Cleaning nodestore_node table #1808

aminvakil · 2022-11-14T17:31:29Z

Problem Statement

Over time nodestore_node table gets bigger and bigger and currently there is no procedure to clean it up.

A forum comment explaining what nodestore_node is by @untitaker :

To answer the question about purpose of nodestore:

nodestore stores the raw, unindexed parts of the data of an event. For example all event breadcrumbs and contexts are stored there. Clickhouse only stores the data you can search and aggregate by. It only has indices, so to speak.

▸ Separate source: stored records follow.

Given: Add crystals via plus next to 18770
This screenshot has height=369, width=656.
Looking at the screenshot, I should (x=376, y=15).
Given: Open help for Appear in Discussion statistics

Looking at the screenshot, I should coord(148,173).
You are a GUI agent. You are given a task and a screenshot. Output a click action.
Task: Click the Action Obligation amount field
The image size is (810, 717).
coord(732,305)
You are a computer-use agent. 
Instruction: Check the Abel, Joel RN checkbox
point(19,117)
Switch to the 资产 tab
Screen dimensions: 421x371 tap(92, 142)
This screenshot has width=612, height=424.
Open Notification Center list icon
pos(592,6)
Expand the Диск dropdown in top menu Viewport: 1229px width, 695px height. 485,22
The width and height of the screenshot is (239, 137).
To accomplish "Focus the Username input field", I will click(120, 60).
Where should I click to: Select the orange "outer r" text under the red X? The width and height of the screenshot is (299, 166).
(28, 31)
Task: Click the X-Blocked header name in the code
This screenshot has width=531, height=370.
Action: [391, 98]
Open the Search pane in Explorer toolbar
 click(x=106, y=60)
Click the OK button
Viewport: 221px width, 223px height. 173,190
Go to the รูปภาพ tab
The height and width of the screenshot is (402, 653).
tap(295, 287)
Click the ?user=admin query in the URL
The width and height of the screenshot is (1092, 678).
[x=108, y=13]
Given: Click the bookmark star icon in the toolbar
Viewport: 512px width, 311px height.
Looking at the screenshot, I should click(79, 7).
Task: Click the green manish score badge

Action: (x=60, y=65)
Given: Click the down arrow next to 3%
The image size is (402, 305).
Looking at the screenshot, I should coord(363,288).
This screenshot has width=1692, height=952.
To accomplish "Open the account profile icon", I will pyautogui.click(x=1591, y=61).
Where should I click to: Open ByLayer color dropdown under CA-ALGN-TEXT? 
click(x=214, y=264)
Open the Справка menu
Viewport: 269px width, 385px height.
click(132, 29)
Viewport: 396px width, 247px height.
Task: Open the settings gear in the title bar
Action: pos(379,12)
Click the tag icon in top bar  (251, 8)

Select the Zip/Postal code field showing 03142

nodestore has multiple backends. On sentry.io it is not postgres, but google bigtable. We use the postgres backend for local development and for onpremise, but for large-scale installations it is suboptimal.

We don’t have a solution right now for the storage problem in any case, sorry. One thing you should ensure actually runs is sentry cleanup, but it’s definitely possible that nodestore takes this amount of disk space.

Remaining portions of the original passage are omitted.